__Task item__.
Set the listing down exactly; no pictures.

__Information__.

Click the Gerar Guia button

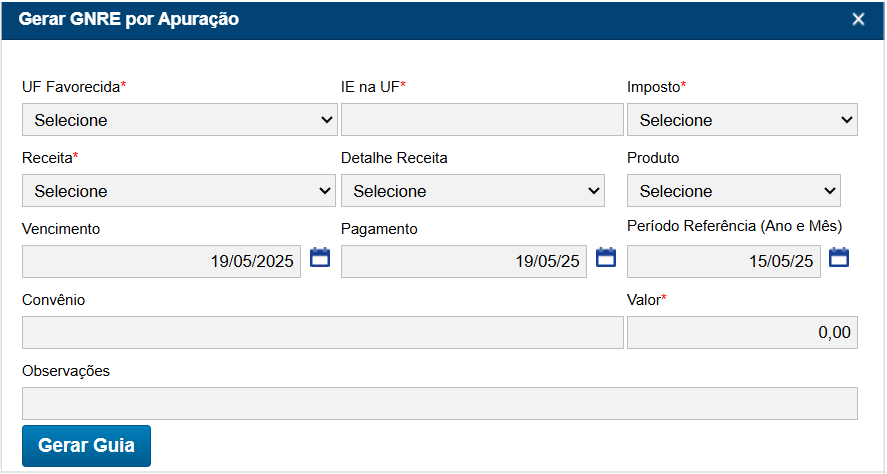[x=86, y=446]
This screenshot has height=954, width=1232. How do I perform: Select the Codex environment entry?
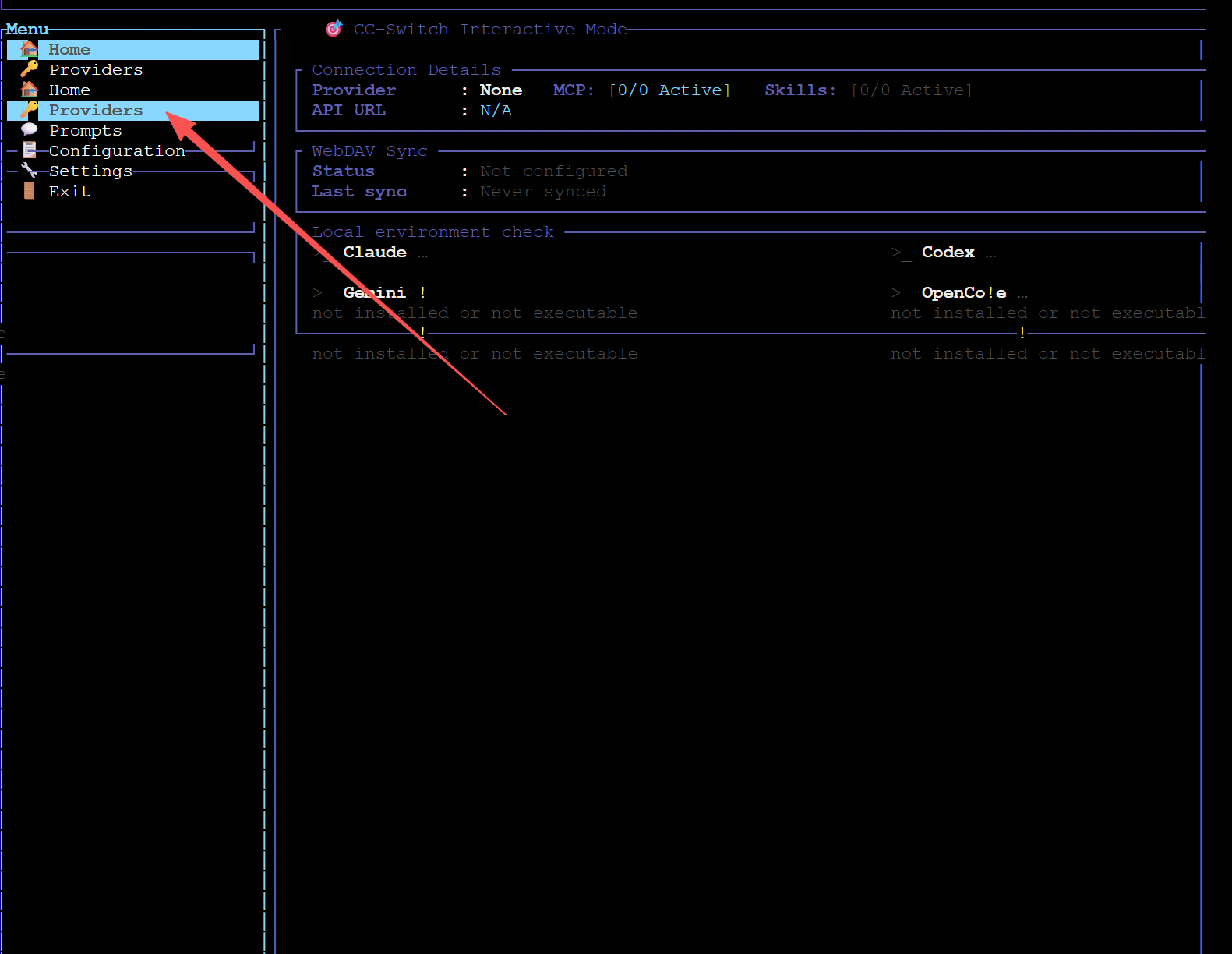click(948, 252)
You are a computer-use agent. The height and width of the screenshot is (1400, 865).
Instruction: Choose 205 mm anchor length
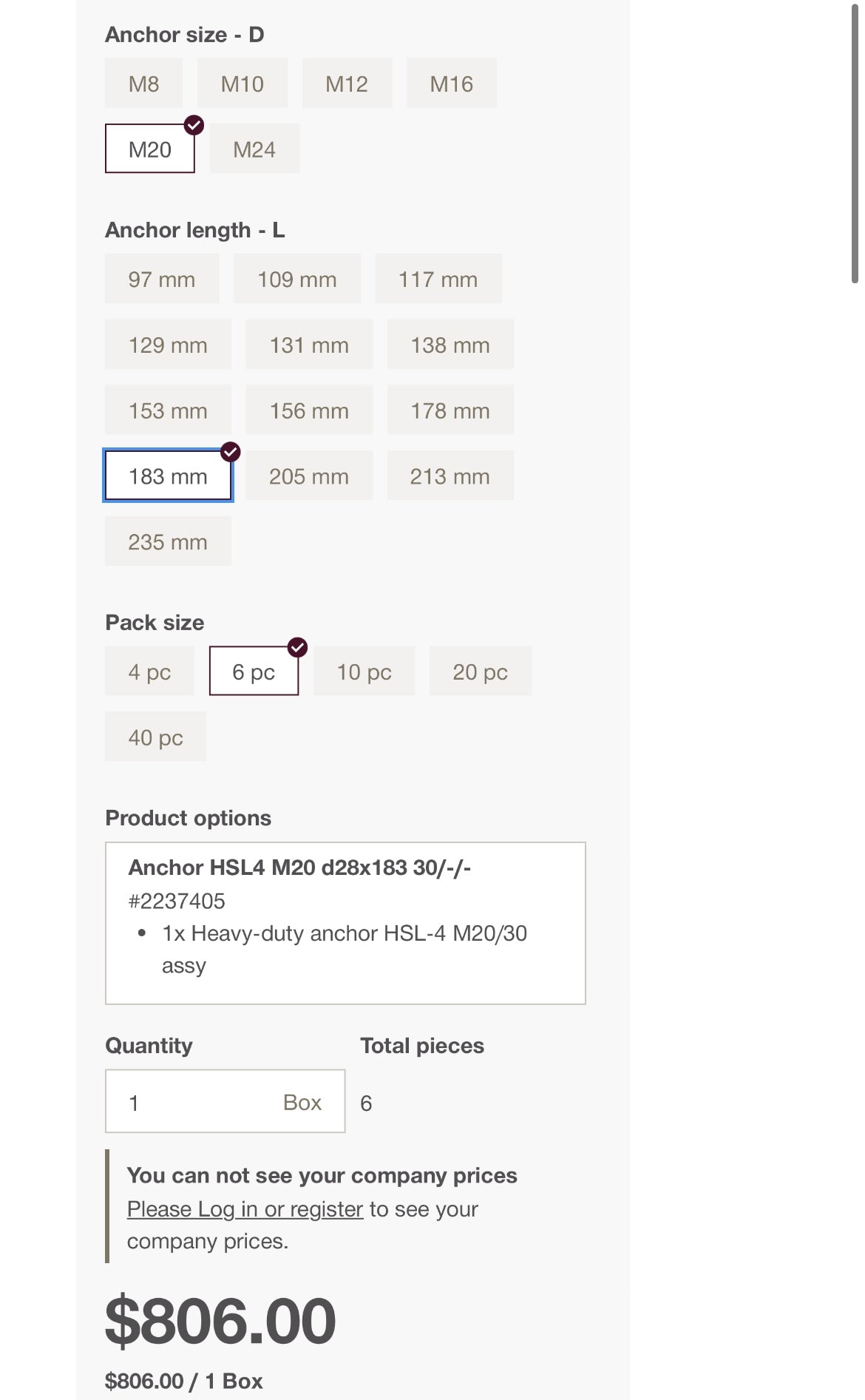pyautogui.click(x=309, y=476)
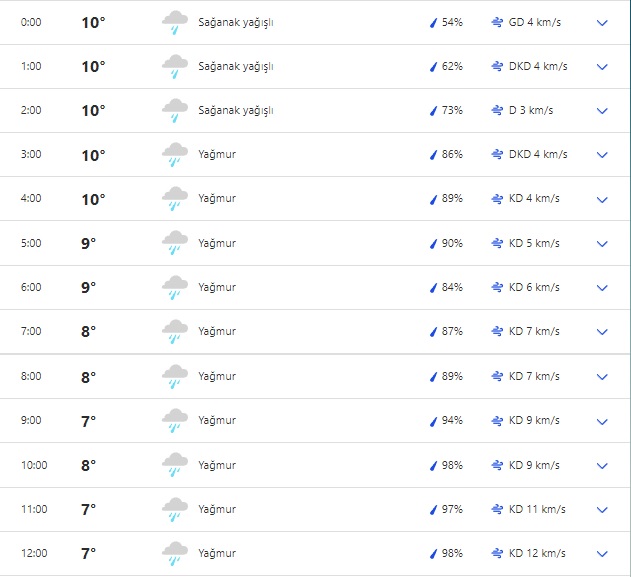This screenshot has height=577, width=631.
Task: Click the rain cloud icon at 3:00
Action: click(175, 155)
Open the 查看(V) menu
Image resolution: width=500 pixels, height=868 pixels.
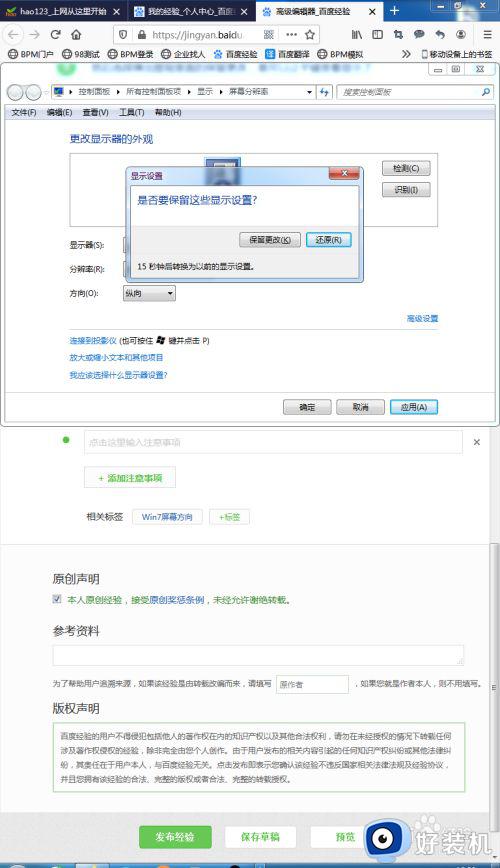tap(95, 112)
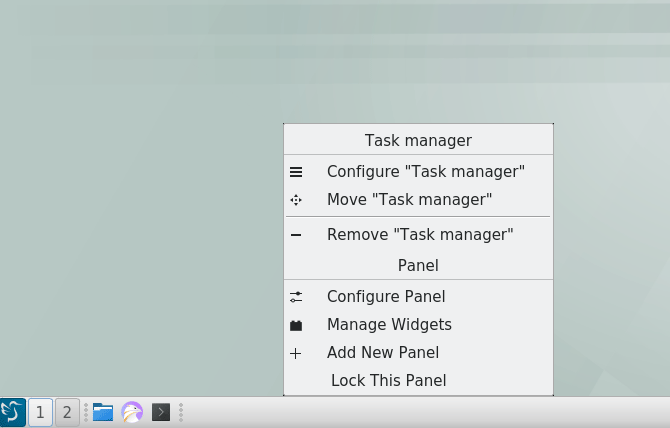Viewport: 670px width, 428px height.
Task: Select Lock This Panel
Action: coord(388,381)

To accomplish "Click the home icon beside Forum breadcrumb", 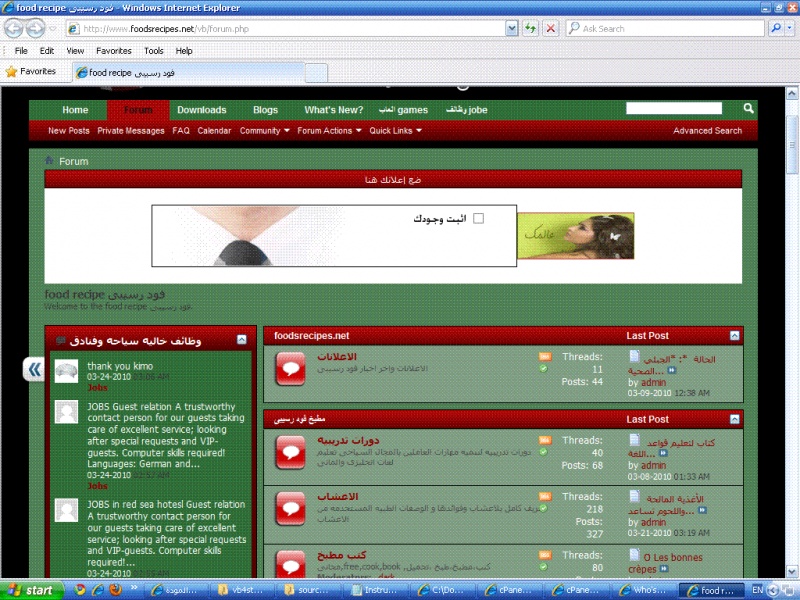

__Expected output__.
Click the Gerar Guia button

[x=86, y=446]
This screenshot has height=954, width=1232. How do I perform: Select the Codex environment entry?
click(948, 252)
You are a computer-use agent. The height and width of the screenshot is (1400, 865).
Instruction: Choose 205 mm anchor length
pyautogui.click(x=309, y=476)
This screenshot has height=577, width=631.
Task: Click the rain cloud icon at 3:00
Action: click(175, 155)
Open the 查看(V) menu
Image resolution: width=500 pixels, height=868 pixels.
tap(95, 112)
Viewport: 670px width, 428px height.
Task: Select Lock This Panel
Action: coord(388,381)

To accomplish "Click the home icon beside Forum breadcrumb", 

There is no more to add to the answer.